The fact is. I didnt just "let it happen." I fought like hell. I gave it my 110%. I worked hard and even though I didnt reach my final goal of walking out onto the floor at the NE Regional to compete, I trained with the team to the very end. I am a part of the team to the very end. I know what my contribution was to CFW's "Road to Regionals." I know that this weekend I will stand on the side lines wearing my black and red and support, cheer, yell and scream for the 6 kick ass athletes that represent all the hard work that went into the last year of training. I know they will kill it. I know I will be proud.
I'll tell you what. I would do it all again in a second. I love that my hands are a mess and my everything is sore. I love that I was challenged to do things I had not had the skill set to do and would probably never work on unless "forced" to do so. I love that I got my first muscle up. I love that I went to the gym tired and beat up only to push myself to complete a 2nd workout of the day. I love that I became closer with my friends, my team... and even more than anything, I love what I learned from myself. Thats it is ok. That I am ok. That even though I have "encountered a defeat, I am not defeated." So a millions times, YES, even if I knew the outcome was going to be the same... the answer is still yes. I would do it again, and I wouldnt change a thing.

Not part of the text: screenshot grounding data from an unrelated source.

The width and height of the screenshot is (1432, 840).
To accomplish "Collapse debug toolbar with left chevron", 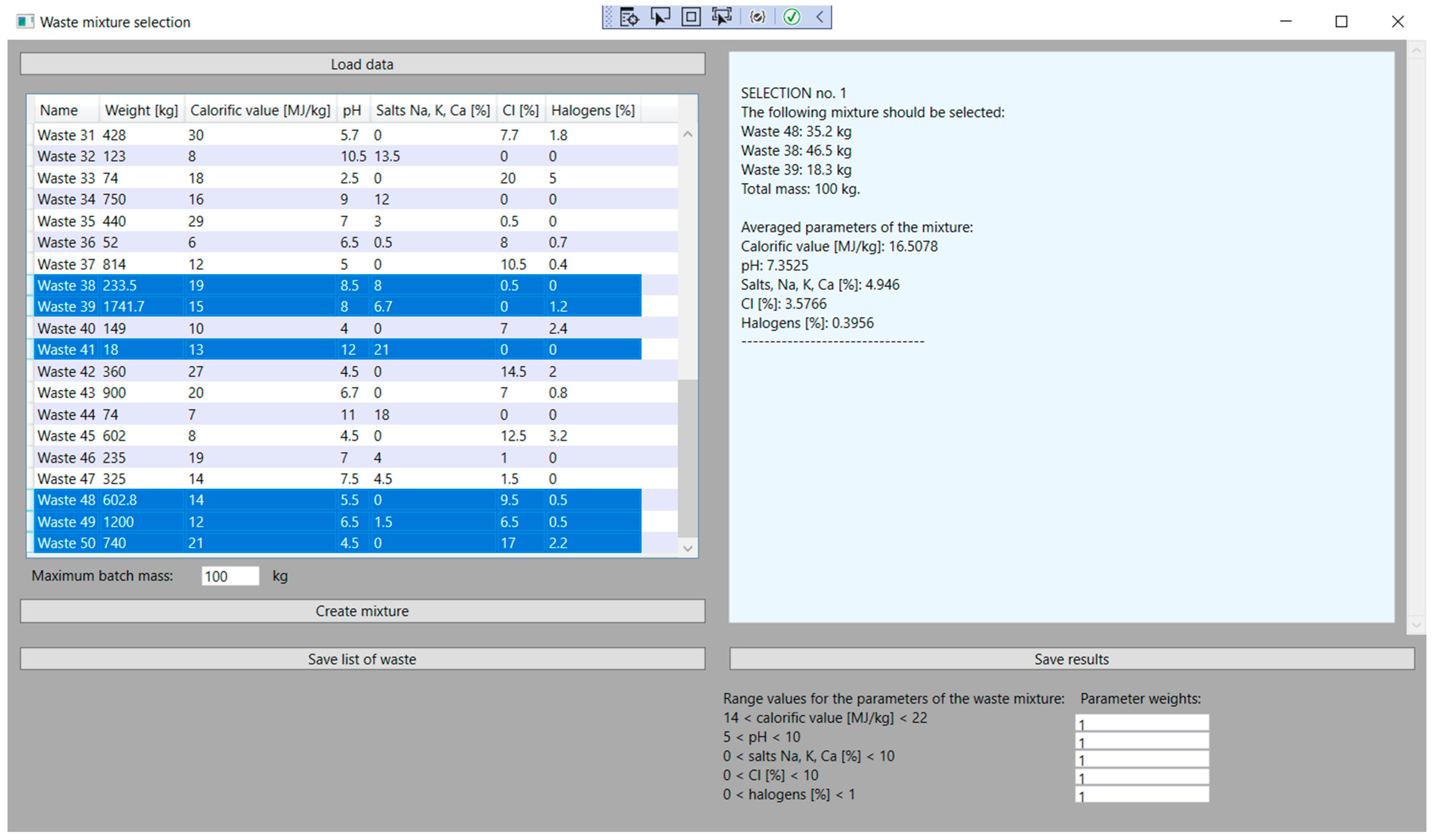I will [819, 17].

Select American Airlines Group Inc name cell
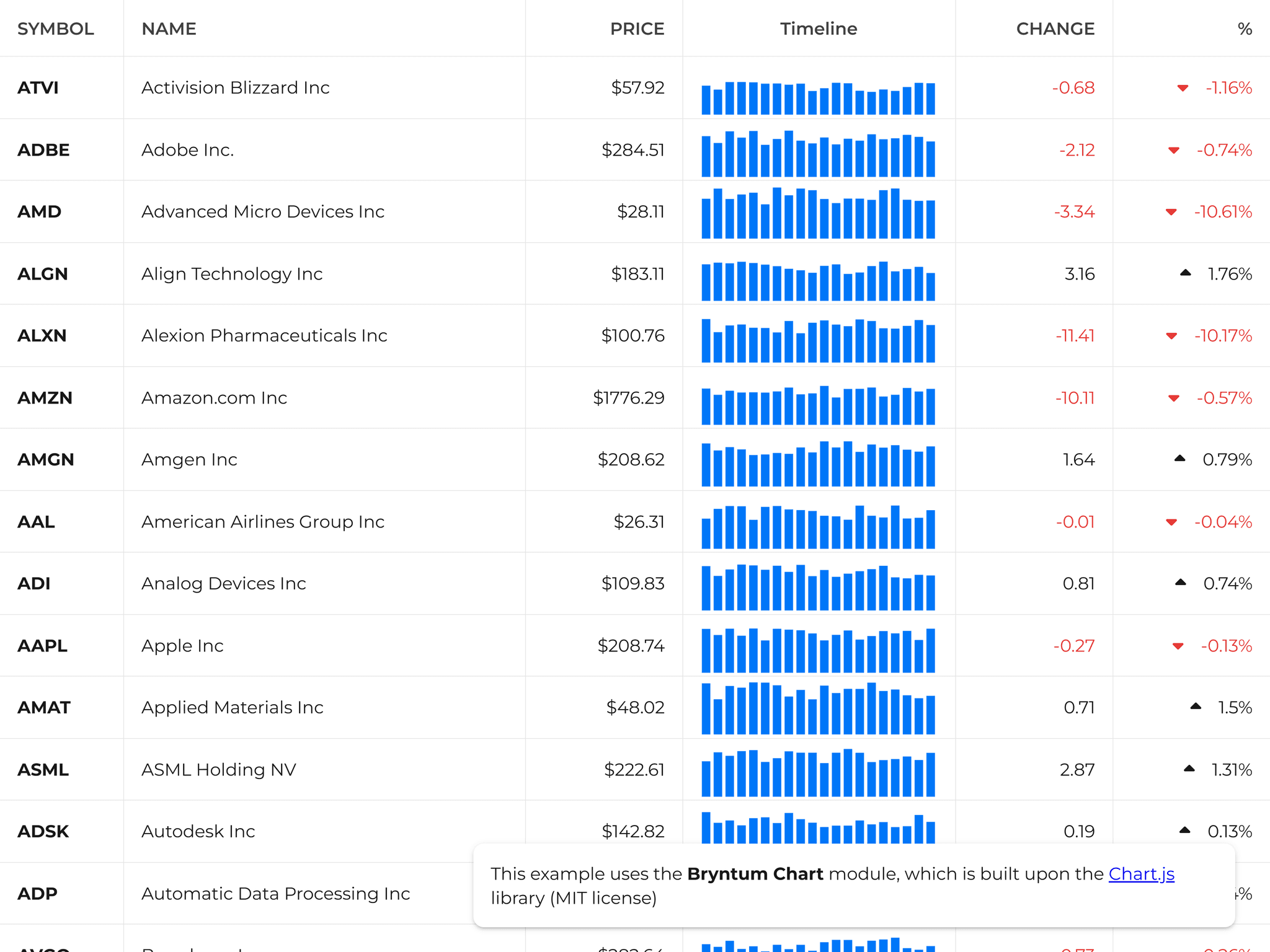(263, 521)
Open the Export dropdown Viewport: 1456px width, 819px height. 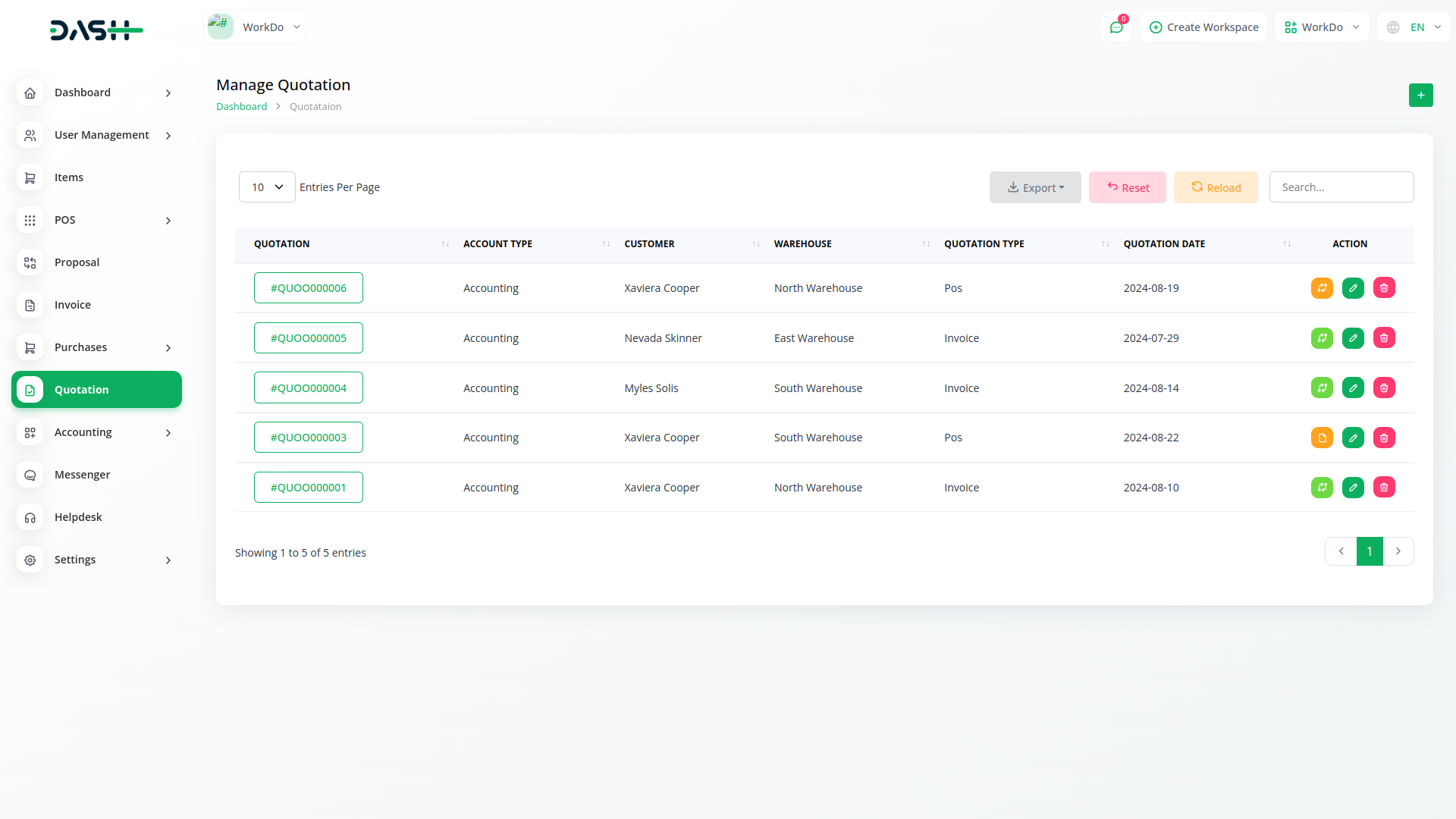coord(1034,187)
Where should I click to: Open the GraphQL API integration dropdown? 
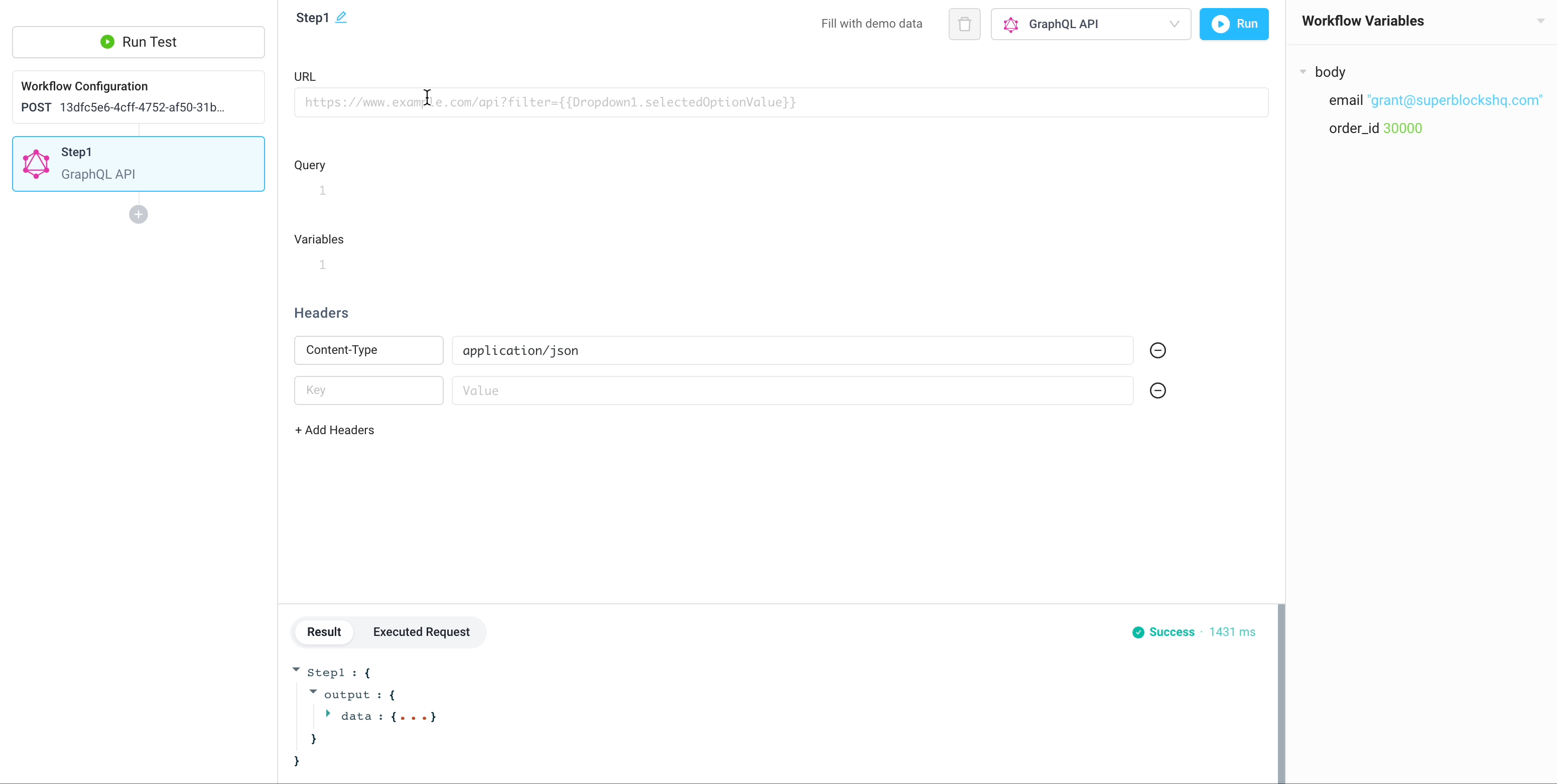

I want to thank everyone for their support and motivation through all of this. Some days were for sure a struggle both before and after I found out I wasn't going. It really means a lot to me that my friends care so much. All of the inspirational words have made my heart swell up. I am super excited to get back into the swing of things and see what is next to come in my CrossFit career and in my life. I am going to take what I learned through this entire process and apply it... use it as fuel both in the gym and out of the gym. I have a few things in my life that need taking care of, that have been on the back burner for too long. It is time to buck up and stop being so scared. I will not be defeated.
In closing... Matt, you are an amazing coach. I have learned more from you than I thought possible. Thank you for pushing me, yelling at me and making me better. A team isn't a team without a captain we are lucky to have one of the best. Kelsey, thank you for the kick in the ass when I need it. You are a strong competitor with much determination and focus. You know when and how to turn it on. Do it! Choma, you are a machine. So humble and so damn strong. Go get some! Josh, confidence and focus are key, you have what it takes. Push through the pain and dominate. Will, I hope all the donuts paid off. You have completely transformed in the last year and it shows, speed, agility and positive energy. Mike, even with the most crazy personal life of anyone I know, you continue to attack each workout day after day. Thanks for being a dedicated team mate through all the things life throws at you. Sue... seriously, I love you! You inspire me to keep moving forward. You show so much focus, power and drive. I am so ridiculously proud of you. I am so ridiculously proud of all of you.